I certainly have no intention of upgrading either my phone or my laptop to get better mobile and wireless standards. What I have now hasn't begun to reach the capacity of what they can support today. The newer radios (wifi6 and 5G) will make absolutely no difference in my life.

If you have anyone who listens to you, you should recommend that your IT department focuses on providing wireless network security through a zero-trust model. Which means you could effectively ignore wireless security and as you mentioned, use VPNs or fancy technologies like Microsoft Direct Access to provide secure, inspected, firewalled links for wireless users. They should focus on their cabling infrastructure as well as the addition of extra APs to offer location services for things like fire safety and emergency access. They shouldn't waste money buying new equipment either. Used APs are 1/10th the price. In a zero-trust environment, you really don't need software updates as the 802.11n and 802.11ac standards and equipment are quite stable today. They should simply increase their AP count, improve their cabling so the APs within a building are never cabled into one place (a closet can catch fire), install redundant power to support emergency situations. Use purely plenum rated cabling. Support pseudo-mac assignment to people not carrying wireless devices can be located by signal disturbance during a fire.

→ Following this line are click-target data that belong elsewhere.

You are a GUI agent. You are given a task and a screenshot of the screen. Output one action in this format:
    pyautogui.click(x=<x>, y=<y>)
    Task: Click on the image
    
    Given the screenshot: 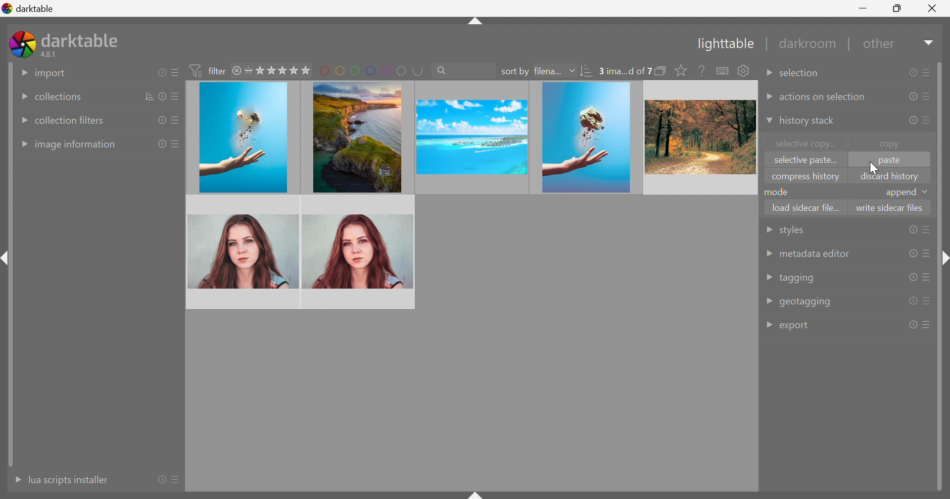 What is the action you would take?
    pyautogui.click(x=355, y=137)
    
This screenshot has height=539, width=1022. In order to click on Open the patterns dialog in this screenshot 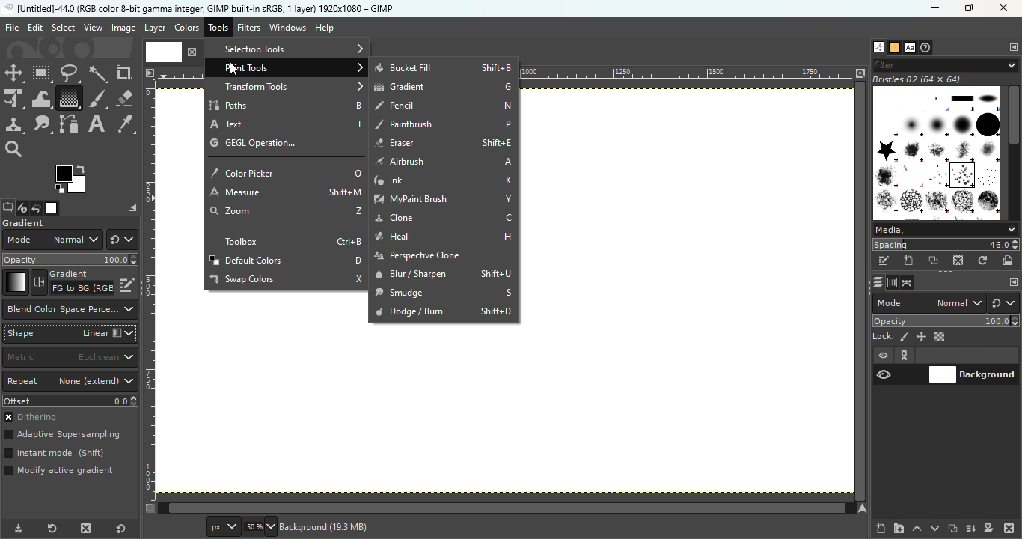, I will do `click(895, 48)`.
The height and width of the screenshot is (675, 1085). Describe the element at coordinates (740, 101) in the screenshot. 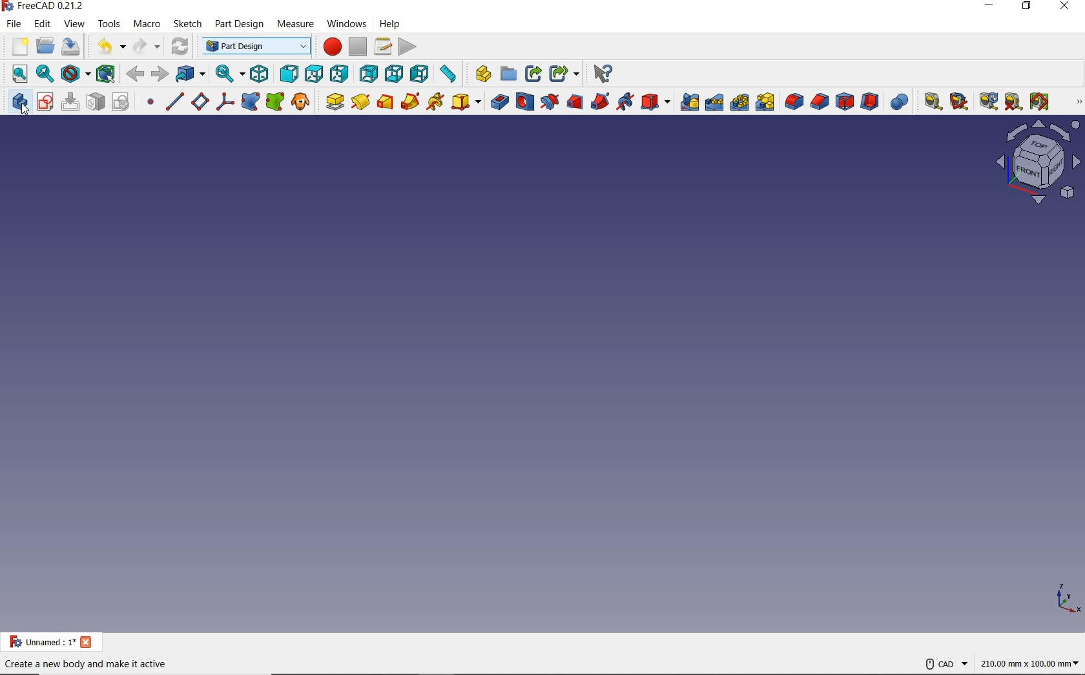

I see `POLLARPATTERN` at that location.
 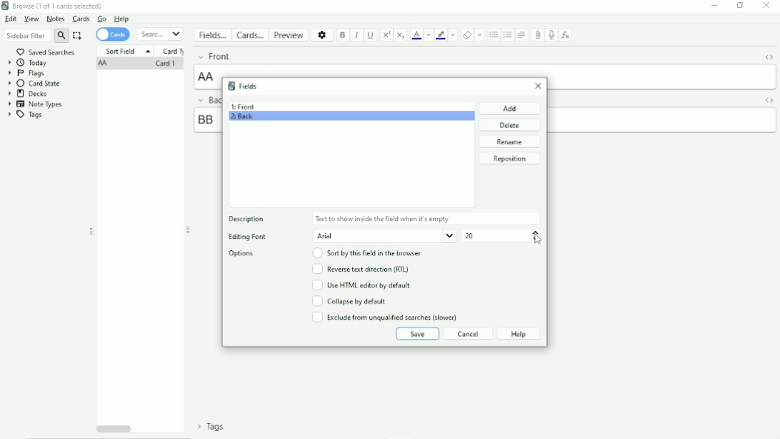 I want to click on Resize, so click(x=91, y=232).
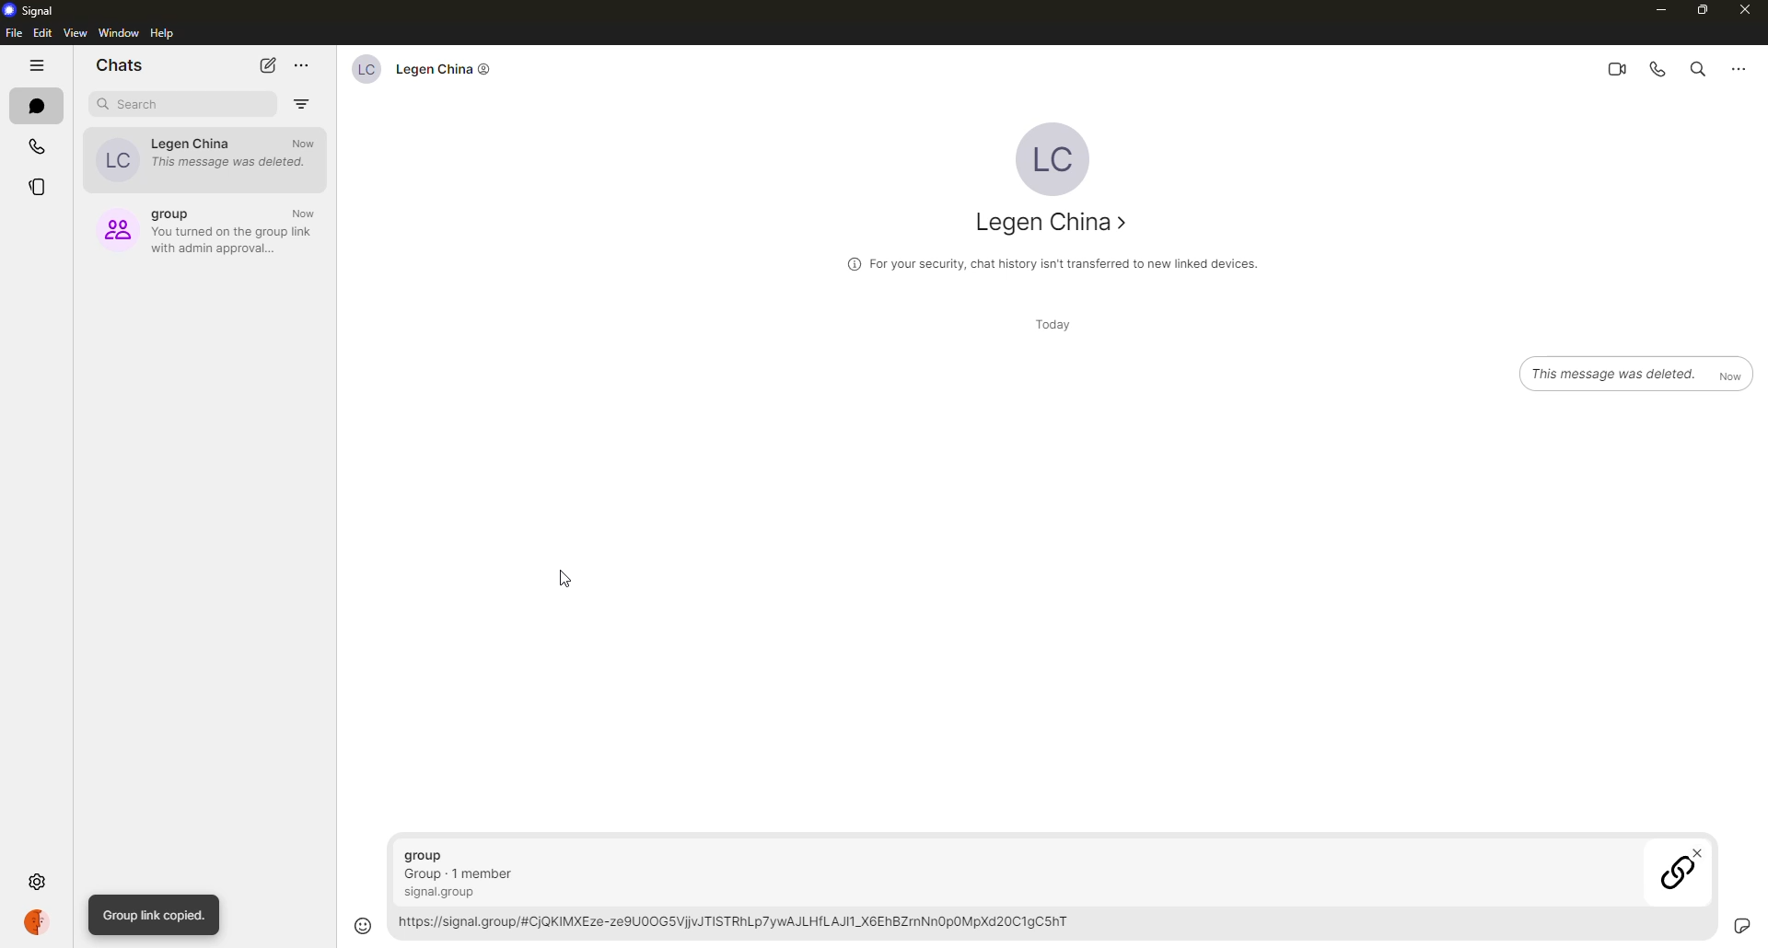 The image size is (1768, 948). What do you see at coordinates (1652, 9) in the screenshot?
I see `minimize` at bounding box center [1652, 9].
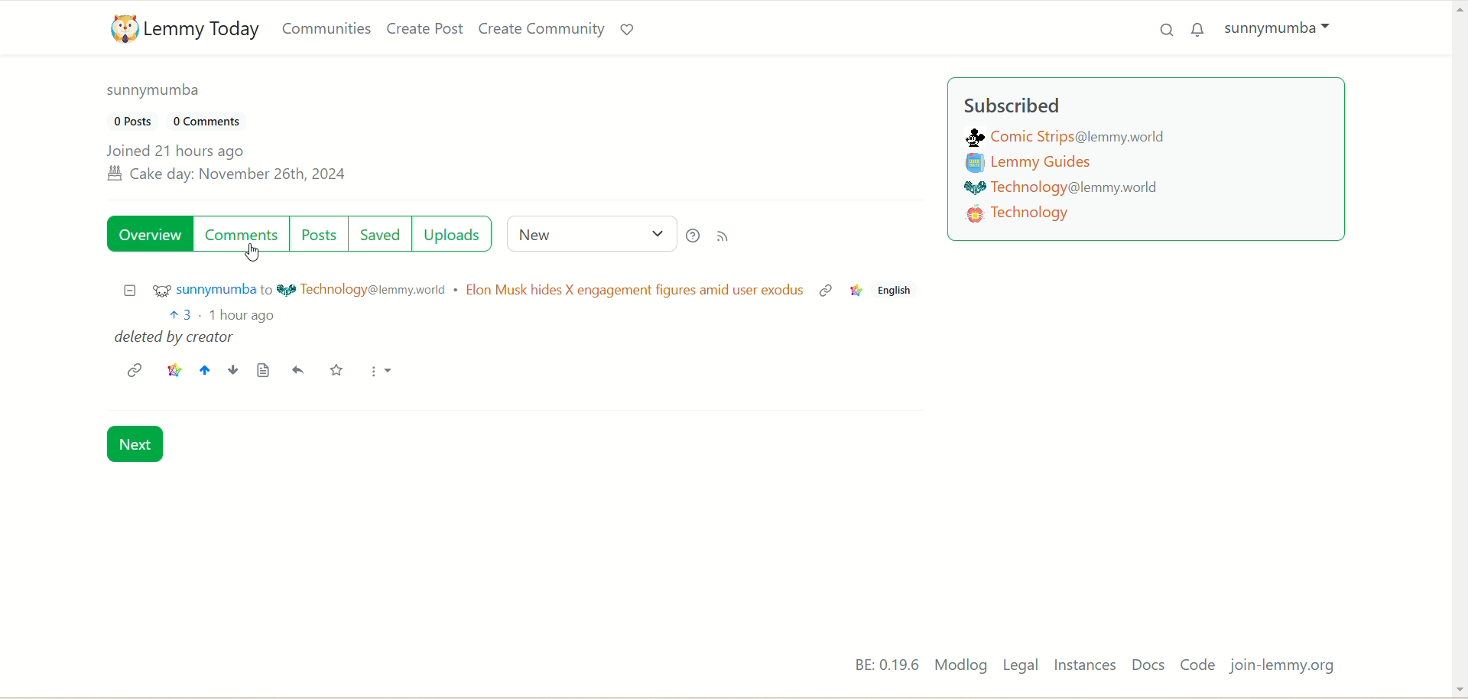 The image size is (1468, 699). What do you see at coordinates (241, 235) in the screenshot?
I see `comments` at bounding box center [241, 235].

Once this system is operational, it should live for the rest of the lifespan of your wifi dependence. I can safely believe that within 5-10 years, most phones from Apple, Samsung, etc... will ship without Wifi as its presence will be entirely redundant.

Also for 5G, inform people that they should wait for a phone that actually gives them something interesting. Spending money on 5G for personal communication devices is just wasteful and worst of all, environmentally damaging. If the market manages to sell 5G as a "killer app", we stand to see over a billion mobile phones disposed of as people upgrade. Consider than even something as small as a telephone, when you make a pile of a billion of them is a disaster for this planet.

5G will be great for IoT and not so much 5G, but the proliferation of NB-IOT is very interesting. $15 or less will provide an eSim capable 5G modem module to things like weather sensors (of which there are already tens of millions out there), radar systems, security systems, etc... We should probably see tens of billions of NB-IOT devices out there within the next few years. A friend of mine has already begun integrating it into a project of hers of which she has funding for over 2 million sensors to be deployed around Europe.

No... you're 100% correct. Wifi has begun it's death knell. It will be irrelevant within 5-10 years and outside of warehouses and similarly radio harsh environment, it is very likely it will be replaced by LTE, NB-IOT and 5G.

And no... 5G on a laptop is almost idiotic if you already have LTE. You should (with the right plan) be able to do 800Mbit/sec or possibly more with LTE. Even when running Windows Update, you probably don't consume more than 40MBit/sec.